One of the ironies of graphics processing units is that, despite their high cost and limited availability, the chips spend much of their time waiting to receive instructions. A big reason, say IBM Corp. researchers, is that the connections within data centers still rely largely on copper wire instead of speedy fiber optics.
“We estimate GPUs spend about half their time idling,” said John Knickerbocker, an IBM distinguished engineer. “That’s a lot of energy being spent.”
Now, IBM says it has made significant progress in solving this problem. It’s unveiling a new process for co-packaged optics today that integrates optical components directly with electronic chips within a single package to enable connectivity between devices in a data center at the speed of light.
The company says it has built and successfully tested interconnects based upon polymer optical waveguide, a flexible and lightweight structure made from polymer materials that guides light along a path and confines light signals to minimize loss while maintaining signal integrity.
The resulting module reduces energy requirements by more than 80% compared to electrical interconnects while extending the cables that can connect components within a data center from the current one meter to hundreds of meters.
The result, IBM said, is that artificial intelligence large language models can be trained up to five times faster while saving what it estimates to be the equivalent of 5,000 U.S. homes’ annual power consumption per model trained.
Power demand surges
Before the advent of generative AI and LLMs, “demand for compute was doubling every 20 months,” said Mukesh Khare, general manager of IBM’s semiconductors division and vice president of hybrid cloud research at IBM Research. “Since LLMs have come along, it’s doubling every six months.”
Electricity consumption and its corresponding carbon footprint is one consequence of AI that is often swept under the carpet. The International Energy Agency estimated earlier this year that power use by data centers processing AI and cryptocurrency workloads could double by 2026. By that time, it will equal Japan’s total electricity consumption.
Polymer optical waveguide technology is widely used in telecommunications, data communications and sensing applications but has never been economically practical within data centers. The reasons include high initial cost, media fragility, the dominance of copper wire in legacy systems and the size of optical fibers.
At about 250 microns in diameter, or three times the width of a human hair, they take up about one-quarter of a millimeter of space. That’s significantly more than the corresponding space requirements of electronic circuits.
“While the industry had made significant progress in building faster and faster chips, the speed with which these chips can talk to each other hasn’t kept up,” Khare said. “There is a gap of several orders of magnitude.”
IBM researchers used PWG technology to line up high-density bundles of optical fibers at the edge of a chip to enable it to communicate directly through the polymer fibers. The approach achieved a half-micron or less tolerances between a fiber and the connector, which is considered the benchmark for success.

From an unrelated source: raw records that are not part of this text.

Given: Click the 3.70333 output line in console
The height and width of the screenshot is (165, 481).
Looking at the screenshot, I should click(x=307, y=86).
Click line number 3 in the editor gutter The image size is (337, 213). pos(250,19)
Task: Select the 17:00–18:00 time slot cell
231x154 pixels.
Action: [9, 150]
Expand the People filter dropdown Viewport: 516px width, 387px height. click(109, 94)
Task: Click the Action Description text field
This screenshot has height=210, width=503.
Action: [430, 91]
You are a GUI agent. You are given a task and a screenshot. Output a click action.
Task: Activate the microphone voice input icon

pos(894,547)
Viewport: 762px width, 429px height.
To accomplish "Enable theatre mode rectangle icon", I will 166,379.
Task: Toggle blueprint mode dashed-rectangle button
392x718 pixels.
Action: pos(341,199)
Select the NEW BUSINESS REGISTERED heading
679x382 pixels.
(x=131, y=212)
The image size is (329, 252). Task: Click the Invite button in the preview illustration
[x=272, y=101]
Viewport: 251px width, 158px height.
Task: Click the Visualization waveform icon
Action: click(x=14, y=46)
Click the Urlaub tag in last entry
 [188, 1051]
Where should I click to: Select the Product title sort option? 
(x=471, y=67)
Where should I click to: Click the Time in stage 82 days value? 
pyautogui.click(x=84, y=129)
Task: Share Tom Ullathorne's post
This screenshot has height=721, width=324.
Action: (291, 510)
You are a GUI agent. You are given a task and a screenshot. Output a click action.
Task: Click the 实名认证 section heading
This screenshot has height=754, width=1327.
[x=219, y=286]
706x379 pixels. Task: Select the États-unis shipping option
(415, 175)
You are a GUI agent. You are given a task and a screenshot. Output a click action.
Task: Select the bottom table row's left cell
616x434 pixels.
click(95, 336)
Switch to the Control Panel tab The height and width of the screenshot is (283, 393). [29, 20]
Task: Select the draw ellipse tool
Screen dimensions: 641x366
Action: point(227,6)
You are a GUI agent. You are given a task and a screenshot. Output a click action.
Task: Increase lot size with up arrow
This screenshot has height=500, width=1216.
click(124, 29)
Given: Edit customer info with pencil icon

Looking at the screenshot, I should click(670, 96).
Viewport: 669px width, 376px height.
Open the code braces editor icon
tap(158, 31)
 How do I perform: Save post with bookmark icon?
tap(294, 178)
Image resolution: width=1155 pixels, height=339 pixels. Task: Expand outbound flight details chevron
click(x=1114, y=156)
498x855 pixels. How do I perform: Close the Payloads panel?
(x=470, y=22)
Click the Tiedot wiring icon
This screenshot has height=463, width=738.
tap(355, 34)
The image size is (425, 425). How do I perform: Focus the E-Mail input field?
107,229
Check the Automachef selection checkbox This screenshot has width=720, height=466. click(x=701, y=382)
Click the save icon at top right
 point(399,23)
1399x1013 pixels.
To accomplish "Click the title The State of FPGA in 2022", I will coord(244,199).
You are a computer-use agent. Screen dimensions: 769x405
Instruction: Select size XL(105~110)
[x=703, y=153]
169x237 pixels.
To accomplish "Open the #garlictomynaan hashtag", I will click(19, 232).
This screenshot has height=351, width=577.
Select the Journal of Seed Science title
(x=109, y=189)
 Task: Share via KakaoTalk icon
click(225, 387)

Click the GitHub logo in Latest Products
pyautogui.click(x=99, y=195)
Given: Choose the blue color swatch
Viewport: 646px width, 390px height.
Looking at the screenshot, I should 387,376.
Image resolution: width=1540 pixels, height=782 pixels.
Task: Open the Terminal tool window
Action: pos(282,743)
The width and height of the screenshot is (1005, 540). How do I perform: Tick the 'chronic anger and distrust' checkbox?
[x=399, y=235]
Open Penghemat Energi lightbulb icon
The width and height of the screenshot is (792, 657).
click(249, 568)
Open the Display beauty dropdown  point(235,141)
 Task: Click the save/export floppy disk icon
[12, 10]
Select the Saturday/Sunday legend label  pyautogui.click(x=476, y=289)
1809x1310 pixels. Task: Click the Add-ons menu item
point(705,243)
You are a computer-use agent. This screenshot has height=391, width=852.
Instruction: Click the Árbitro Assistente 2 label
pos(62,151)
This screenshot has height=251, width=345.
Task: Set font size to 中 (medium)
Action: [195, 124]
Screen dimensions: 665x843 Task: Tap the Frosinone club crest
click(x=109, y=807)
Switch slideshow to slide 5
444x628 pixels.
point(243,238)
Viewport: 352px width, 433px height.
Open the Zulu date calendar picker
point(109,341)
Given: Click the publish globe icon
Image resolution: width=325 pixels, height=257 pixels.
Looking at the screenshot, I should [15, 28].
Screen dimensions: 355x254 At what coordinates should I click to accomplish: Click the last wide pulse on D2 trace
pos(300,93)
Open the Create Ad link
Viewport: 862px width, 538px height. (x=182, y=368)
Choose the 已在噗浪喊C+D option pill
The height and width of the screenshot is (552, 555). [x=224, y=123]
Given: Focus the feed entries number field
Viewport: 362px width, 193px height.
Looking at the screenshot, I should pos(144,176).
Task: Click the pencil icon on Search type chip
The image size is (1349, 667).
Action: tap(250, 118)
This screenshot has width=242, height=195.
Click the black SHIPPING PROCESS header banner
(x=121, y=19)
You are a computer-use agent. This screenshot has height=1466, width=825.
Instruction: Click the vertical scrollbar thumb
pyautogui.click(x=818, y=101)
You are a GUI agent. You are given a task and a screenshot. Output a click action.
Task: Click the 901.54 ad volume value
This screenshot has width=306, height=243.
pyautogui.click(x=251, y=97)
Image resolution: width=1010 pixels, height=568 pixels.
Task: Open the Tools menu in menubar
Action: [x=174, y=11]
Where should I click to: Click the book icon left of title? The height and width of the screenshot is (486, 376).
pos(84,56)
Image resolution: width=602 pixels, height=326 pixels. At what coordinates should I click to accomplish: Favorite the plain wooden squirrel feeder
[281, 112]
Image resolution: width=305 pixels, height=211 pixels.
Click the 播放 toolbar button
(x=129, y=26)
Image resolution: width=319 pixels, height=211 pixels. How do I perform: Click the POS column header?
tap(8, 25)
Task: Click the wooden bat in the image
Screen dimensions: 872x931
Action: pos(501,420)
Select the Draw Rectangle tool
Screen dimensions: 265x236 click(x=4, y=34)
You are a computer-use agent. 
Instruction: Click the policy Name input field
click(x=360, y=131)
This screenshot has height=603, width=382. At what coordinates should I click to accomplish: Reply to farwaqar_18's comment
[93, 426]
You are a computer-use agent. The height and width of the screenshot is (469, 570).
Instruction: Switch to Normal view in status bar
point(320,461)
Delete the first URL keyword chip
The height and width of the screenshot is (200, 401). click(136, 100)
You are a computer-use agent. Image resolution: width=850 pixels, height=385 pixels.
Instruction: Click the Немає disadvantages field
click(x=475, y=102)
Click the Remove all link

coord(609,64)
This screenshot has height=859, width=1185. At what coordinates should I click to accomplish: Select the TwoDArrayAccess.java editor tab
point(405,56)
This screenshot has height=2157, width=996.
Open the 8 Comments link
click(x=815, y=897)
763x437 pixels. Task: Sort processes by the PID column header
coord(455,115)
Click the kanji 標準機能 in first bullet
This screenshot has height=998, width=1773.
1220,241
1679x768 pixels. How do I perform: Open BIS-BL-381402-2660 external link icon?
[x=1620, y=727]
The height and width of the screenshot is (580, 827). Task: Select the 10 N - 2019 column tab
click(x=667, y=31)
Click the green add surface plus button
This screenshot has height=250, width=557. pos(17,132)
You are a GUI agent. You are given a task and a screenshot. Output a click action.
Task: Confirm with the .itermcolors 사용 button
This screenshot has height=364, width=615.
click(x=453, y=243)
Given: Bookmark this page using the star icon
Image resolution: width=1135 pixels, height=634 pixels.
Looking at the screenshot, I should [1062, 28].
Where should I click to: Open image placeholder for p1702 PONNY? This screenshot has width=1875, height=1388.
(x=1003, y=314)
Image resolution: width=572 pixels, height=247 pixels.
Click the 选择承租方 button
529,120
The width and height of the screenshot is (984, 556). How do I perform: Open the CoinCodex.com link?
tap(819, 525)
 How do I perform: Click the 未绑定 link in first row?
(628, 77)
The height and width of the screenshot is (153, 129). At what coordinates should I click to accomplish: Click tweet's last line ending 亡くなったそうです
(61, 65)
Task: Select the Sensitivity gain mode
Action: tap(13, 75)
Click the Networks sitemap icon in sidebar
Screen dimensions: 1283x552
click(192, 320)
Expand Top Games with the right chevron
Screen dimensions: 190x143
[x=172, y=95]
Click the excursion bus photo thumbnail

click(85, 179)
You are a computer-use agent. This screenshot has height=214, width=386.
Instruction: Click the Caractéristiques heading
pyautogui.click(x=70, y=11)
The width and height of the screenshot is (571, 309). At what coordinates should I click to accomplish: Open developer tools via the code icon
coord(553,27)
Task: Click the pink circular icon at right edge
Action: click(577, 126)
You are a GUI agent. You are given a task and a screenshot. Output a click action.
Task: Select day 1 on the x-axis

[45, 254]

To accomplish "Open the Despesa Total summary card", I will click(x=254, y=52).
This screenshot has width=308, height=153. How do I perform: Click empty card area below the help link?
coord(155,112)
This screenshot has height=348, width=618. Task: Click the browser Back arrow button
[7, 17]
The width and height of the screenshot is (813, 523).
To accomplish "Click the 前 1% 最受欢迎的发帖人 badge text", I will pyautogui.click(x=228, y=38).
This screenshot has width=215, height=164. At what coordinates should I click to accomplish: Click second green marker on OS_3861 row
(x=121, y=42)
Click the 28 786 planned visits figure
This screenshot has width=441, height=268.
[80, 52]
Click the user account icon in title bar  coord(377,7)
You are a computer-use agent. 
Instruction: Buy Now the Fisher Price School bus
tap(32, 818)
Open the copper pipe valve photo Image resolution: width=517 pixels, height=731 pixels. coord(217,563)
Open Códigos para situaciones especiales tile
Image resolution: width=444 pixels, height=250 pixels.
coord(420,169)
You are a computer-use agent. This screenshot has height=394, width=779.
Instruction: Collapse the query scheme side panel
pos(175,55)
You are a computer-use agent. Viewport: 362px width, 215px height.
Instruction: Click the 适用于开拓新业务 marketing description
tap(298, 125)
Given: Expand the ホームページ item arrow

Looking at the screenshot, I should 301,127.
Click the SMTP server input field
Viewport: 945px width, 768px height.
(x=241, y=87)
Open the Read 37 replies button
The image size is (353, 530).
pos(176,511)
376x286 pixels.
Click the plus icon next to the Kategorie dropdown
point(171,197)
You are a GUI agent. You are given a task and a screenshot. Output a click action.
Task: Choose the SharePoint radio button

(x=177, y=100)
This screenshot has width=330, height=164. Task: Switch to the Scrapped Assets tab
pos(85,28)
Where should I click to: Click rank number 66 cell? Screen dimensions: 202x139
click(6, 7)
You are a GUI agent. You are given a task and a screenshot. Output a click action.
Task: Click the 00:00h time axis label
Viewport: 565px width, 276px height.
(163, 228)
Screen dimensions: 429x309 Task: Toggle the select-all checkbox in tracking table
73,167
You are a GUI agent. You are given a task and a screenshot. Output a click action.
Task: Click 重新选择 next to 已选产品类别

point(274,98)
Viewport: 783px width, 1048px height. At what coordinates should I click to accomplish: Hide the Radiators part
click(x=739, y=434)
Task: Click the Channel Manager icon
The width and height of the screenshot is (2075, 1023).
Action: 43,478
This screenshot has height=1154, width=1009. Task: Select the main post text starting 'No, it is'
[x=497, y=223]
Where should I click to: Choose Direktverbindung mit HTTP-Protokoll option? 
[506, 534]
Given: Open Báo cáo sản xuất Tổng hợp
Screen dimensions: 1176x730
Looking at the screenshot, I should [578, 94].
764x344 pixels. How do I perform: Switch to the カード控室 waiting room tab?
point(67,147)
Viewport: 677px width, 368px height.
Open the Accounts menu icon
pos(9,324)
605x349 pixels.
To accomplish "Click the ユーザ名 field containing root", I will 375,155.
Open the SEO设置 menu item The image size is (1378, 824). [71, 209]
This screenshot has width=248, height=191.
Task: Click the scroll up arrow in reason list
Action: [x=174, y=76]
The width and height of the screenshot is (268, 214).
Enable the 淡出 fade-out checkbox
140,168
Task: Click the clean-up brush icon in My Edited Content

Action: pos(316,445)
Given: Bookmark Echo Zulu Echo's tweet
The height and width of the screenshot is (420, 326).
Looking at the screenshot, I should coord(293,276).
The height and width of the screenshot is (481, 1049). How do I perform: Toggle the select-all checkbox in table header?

The company said its new optical structures enable chipmakers to pack six times as many optical fibers as is now possible at the edge of a silicon photonics chip. Each fiber can span just a few centimeters and carry terabits of data per second. When configured to transmit multiple wavelengths per optical channel, the CPO technology can boost bandwidth between chips as much as 80-fold.
IBM said its process has achieved an 80% size reduction from conventional optical channels and testing indicates further reductions are possible, yielding up to a 1,200% increase in bandwidth.
The co-packaged optics modules are ready for commercial use and will be manufactured at IBM’s facility in Bromont, Quebec.